Monday, August 29, 2005

Anger Management

The main aim is to vent and thereby to understand what actually is messing with my mind. I'm in a relationship. With a man I adore. The fly in the ointment is that this man is not in the same city as me. And hasn't been for a year now. A year that I have navigated to the best of my abilities. A year that apparently he has sailed through.

Being apart is hard for me. I don't like it. I don't want to get used to it. I want someone around me all the time, someone special. I know this about me, and so does he. Is this wrong? Is this bad? Does this make me less of a person?

It happened thusly. I said I wanted to meet him. Said it again a while later, then again another while later. The result was first apologetic and progressively more irritated till now its belligerent. So where does that leave me? Wanting what I want with absolutely no way of getting it. And feeling guilty for wanting it in the first place.

I do my damndest to try to be fair. To try to be reasonable. But now I've been reasonable for a long time. And merely because I'm reasonable, I get put on the back burner, or so it would appear.

So what do I do? Hold out for what I want? Doesn't make sense because what I want is currently impossible. Look at it as a macro deal where this man will not be able to give me what I want and then decide whether I want to stay with him? That's not fair is it? He does love me and would like to be with me, but its not possible. Maybe he could make a bit more effort, but honestly I believe he does all he can. But I guess there's no end to wishing.

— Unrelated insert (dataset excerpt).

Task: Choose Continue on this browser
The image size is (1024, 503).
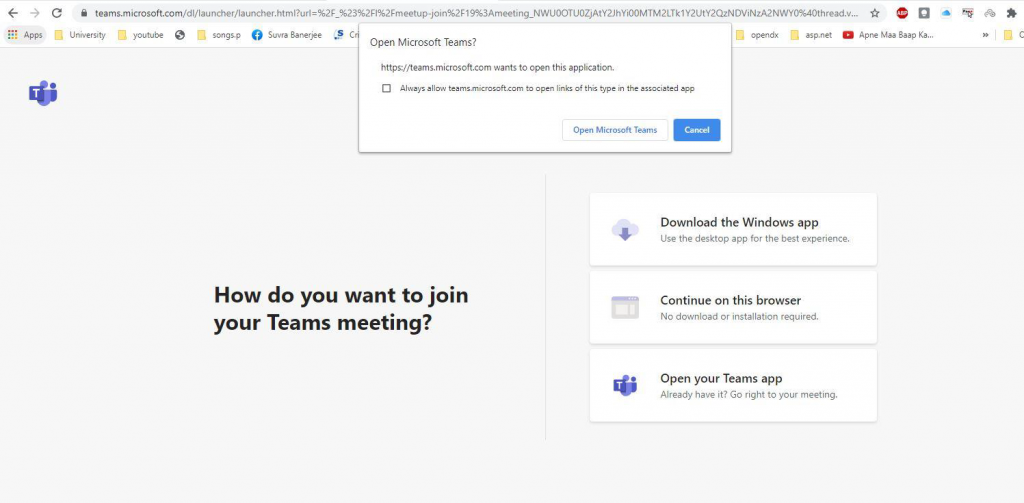Action: [732, 307]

I don't want to leave him. I know this for a fact. My world has changed quite a bit recently but I've not changed. Neither has he. He loves me and I love him and I still want to spend the rest of my life with him. Its just that I'd also like to have him in my life now, as a bit more than a chat partner.

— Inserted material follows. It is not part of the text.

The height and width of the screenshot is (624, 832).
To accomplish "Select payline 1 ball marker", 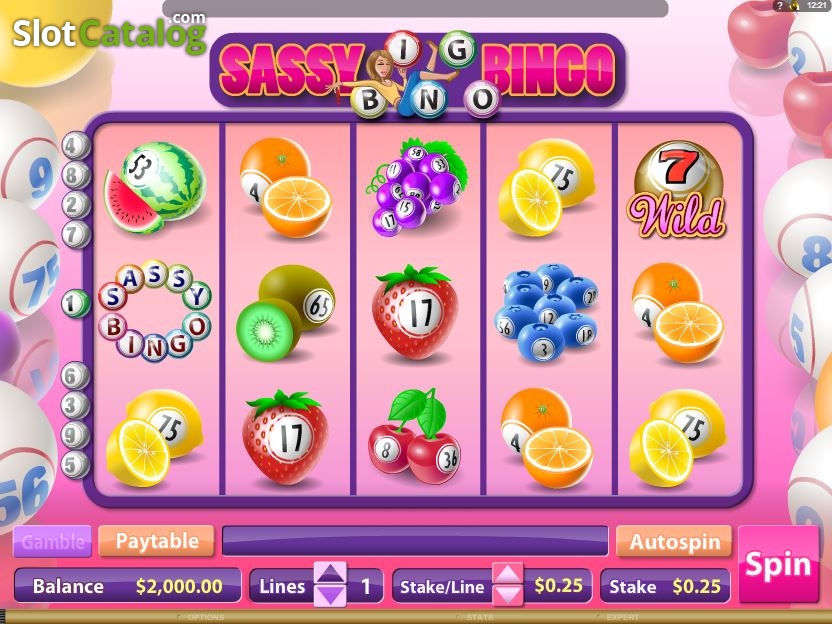I will coord(75,304).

Maybe he's right. I've to decide if I can live without that. If I can't, then it's only fair to both of us to end it.

Friday, August 26, 2005

Chitti Aaye Hai

There I was, minding my own work and feeling a bit bored cause I'd accomplished so much before lunch. Feeling a bit complacent about my returning home while the sun still shone and then it arrived.... Email after email requesting immediate action.

And here I am. Still at my desk, wondering whether I should finish well before the next available transport out of here or drag it on till about 15 minutes before the transport.

Wednesday, August 24, 2005

Shiny Disco Balls

Interestingly enough, at work today I got a mail that suggests that I've to be involved in the creation of a policy for blogging. The amount of controversy that this has generated is awesome. Whatever happened to it being a public anonymous space?

Oh! My! God!

Never thought this would happen. I have a blog on rediff that has been limping along and I've been hoping for a Blogspot blog but was unable to find a free URL that I liked and was well.... inviting.

I thought I was getting masalatea but I seem to have got spicychai. Much better :) Now for the usual trauma of remembering names and passwords and I've another dumpsite that nobody'll visit.